The return of ethnic cleansing to Europe so shortly after the end of World War II was a shock to everyone. From the years 1991 to 1995, as many as 200,000 people died in the genocides during the breakup of former Yugoslavia. Around 70% of the victims were Muslim, leading to this catastrophic series of events being named “The Bosnian Muslim Genocide”. Debates between various analysts have occurred in determining whether or not it is just to compare this ethnic cleansing to that of the Holocaust; they have come to the conclusion that though they are different, it was evident that large scale genocide was taking place once again in Europe. The genocide of Muslims by Bosnian-born Serbians and Serbian paramilitary units in the early to mid 1990s had detrimental effects on the world, and it still affects our world today.

From the years 1991 to 1995, Yugoslavia went from a very diverse nation living in peace to a corrupt region full of war and genocide. In 1992, “war and genocide spread to Bosnia and Herzegovina” from Croatia (Markusen, 2). The fighting in Sarajevo began on 5 April, 1992, with the systematic removal and genocidal massacres of Bosnian Muslims by Bosnian Serbs from towns and villages in eastern and northern Bosnia began in April of 1992; men between the ages of 20 and 60 were taken from their homes and brutally murdered, while women were “subjected to systematic rape, but not necessarily [murder]” (Markusen, 2). Men and women went from feeling safe in their houses to feeling like they had nowhere to turn, not without being faced with physical and psychological abuse. “By the end of 1992, nearly 2 million Bosnians had been displaced by the war from their homes” (Markusen, 2). “The conflict between the Bosnian government and Bosnian Croats intensified in 1993 as fighting continued” (Markusen, 2). By the end of 1993, Croats had massacred more than 170 Muslims in Ahmici, set up concentration camps where Muslims “were abused and killed”, and destroyed most of the city of Mostar (Markusen, 2). “In February 1994, the world was shocked by a Serb artillery attack on a marketplace in Sarajevo that killed 69 people and injured more than 200...Serb assaults in April on the Bosnian town of Gorazde prompted NATO air strikes, [after which the Serbs] retaliated by taking 150 UN personnel as hostages...in December, former US President Jimmy Carter arranged a temporary cease-fire that lasted in most places until April 1995” (Markusen, 3). From May to November, 1995, 114 people were killed outside of “the single biggest massacre in Europe since the Holocaust”, around 200 were injured in various attacks, and over 168,000 people were forced to flee from their homes (Markusen, 3). “On July 11, Serb forces overran the safe area of Srebrenica and slaughtered several thousand Muslim men in the single biggest massacre in Europe since the Holocaust” (Markusen, 3). These events sparked many debates between analysts, including whether or not it would be just to compare this genocide to that of the larger scale genocide of the Holocaust. Nonetheless, this genocide had mass reaction from people around the globe.

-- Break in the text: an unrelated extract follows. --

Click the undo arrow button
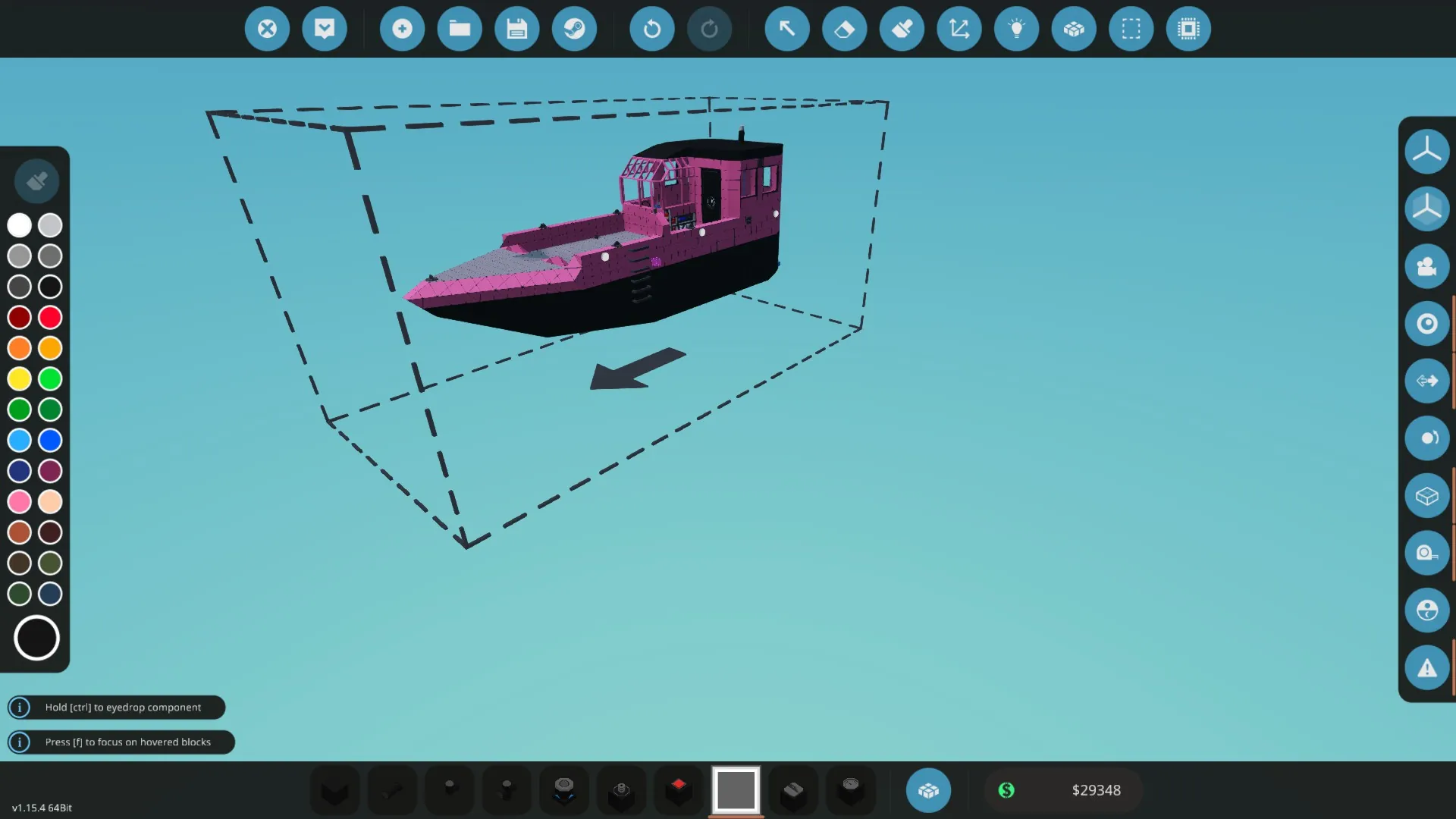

“The world was shocked at the appearance of such large-scale genocidal persecution in Europe for the first time since World War II” (Markusen, 2). The Bosnian Muslim Genocide began less than 50 years after the end of World War II, with survivors of the Holocaust still being alive, and some living close to the sites of the new concentration camps. “Pictures of gaunt, starved, and beaten prisoners behind barbed wire of concentration camps evoked haunting memories of the victims of Auschwitz and other Nazi concentration camps” (Markusen, 2). No one was prepared for the return of genocide to Europe; “the modern Western world was humiliated, shocked, and haunted by the return of genocide to Europe” (Markusen, 2). Our Former President Bill Clinton spoke of the atrocities that occurred in Bosnia from 1992 to 1995. “The world did not act early enough to stop [The Bosnian War]...Innocent people [were] herded into concentration camps, children gunned down by snipers on their way to school, soccer fields and parks turned into cemeteries...This was genocide in the heart of Europe, not in 1945, but in 1995...in our own time, testing our humanity and our resolve...when we and our allies joined with courageous Bosnians to stand up to the aggressors, we helped to end the war” (“Bill Clinton: Address Following Nato Air Strikes on Yugoslavia (1999)”, 2). Because of the events of the Bosnian War, action was taken a lot quicker in the next Yugoslav war, the Kosovo War. After the Bosnian War ended, those affected sought justice and repercussions for those involved with the mass genocide, war crimes, and crimes against humanity seen during the war.